If it does, take my advice and RUN. Please. Exit stage left, do not pass go, do not collect $200!!! Your situation is familiar to one I’ve been though and I know exactly how you’re feeling and during that time I talked to a few people I trust and someone sent me a link 10 Signs You’re dating a narcissist, baby that article opened my eyes! I went through everything you went through and more! I didn’t leave right away and that’s where I fucked up, I stayed and subjected myself to his emotional and mental abuse. I questioned everything about me, because it didn’t make sense. I didn’t deserve any of how he treated me but I loved him so I stayed praying he would change. Big mistake because the damage done was irreparable and affects my relationships, now.. I say walk away, he’ll be mad and try to hurt you to bring you down, don’t let him.

If you want to move on you’re going to have to rid yourself of him and his energy because – transference of energy is real watch Two Can Play That Game. It’s my favorite breakup movie. It’ll make you laugh and probably cry but you’ll laugh so much more. But seriously his energy and his demons will continue to try and lash out and control you until you cut the soul ties. If you’re gonna stay you gotta take your feelings out, yet who wants to love heartlessly?

You’ve inspired my next post. But I’ll link you to another young lady’s blog filled with information about energy, protecting you from you and everyone else. 

I really hope this helps. I hope you find peace. I’ve been there, it’s a horrible feeling and it’ll get worse until you decide “no”.


*The owner didn’t respond to my request to post her link so it’s been included in senders original email* 

‘My Person’

Hey girl!! You’re in a group on facebook and I saw your post about your blog so I wanted to reach out.
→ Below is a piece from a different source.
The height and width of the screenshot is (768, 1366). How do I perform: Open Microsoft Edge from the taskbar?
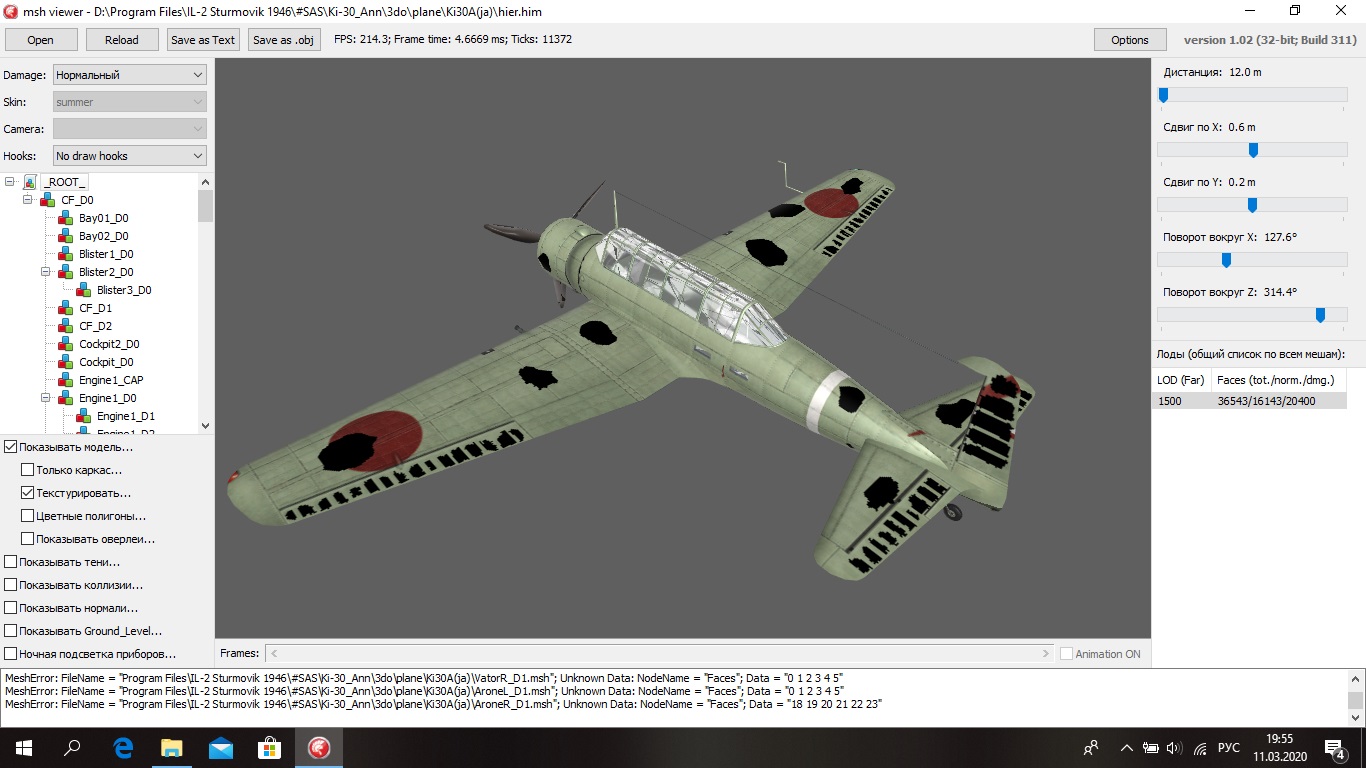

My person has been really distant, sex aint the same, our vibe aint the same. He’s always on his phone from the time he awakes until he goes to bed. I ask him about his day he never goes into details, just that he doesn’t want to talk about it. I’m trying to love him but he won’t let me. It’s been almost a year, my friends say leave but my heart says stay. Help?

Hey love,

I can’t help you *insert crying laughing face here* because this too is something I have not figured out. I don’t think men put in as much emphasis on the emotional need in relationships as we do. We as women we need it, and we give it so much because we need it, but we don’t get it back as often as we give and it can create problems in your realtionship. The best advice I can give you is to communicate with him. Let him know how you feel, why you feel that way and have a few possible suggestions on how to solve this at YOUR level of appeasement. Always remember to keep an open mind and that there are other ways to get things done. However, if its bothering you, you gotta speak up and let him know. He can’t fix what he doesn’t know is broken. Now, sadly, the outcome may not be what you want, but either way the conversation needs to be had, your happiness, sanity and livlihood is dependent on it.

Don’t be afraid of losing him, if he was meant to be there, he’ll be there and if he not, tell his ass BOY, BYE!!!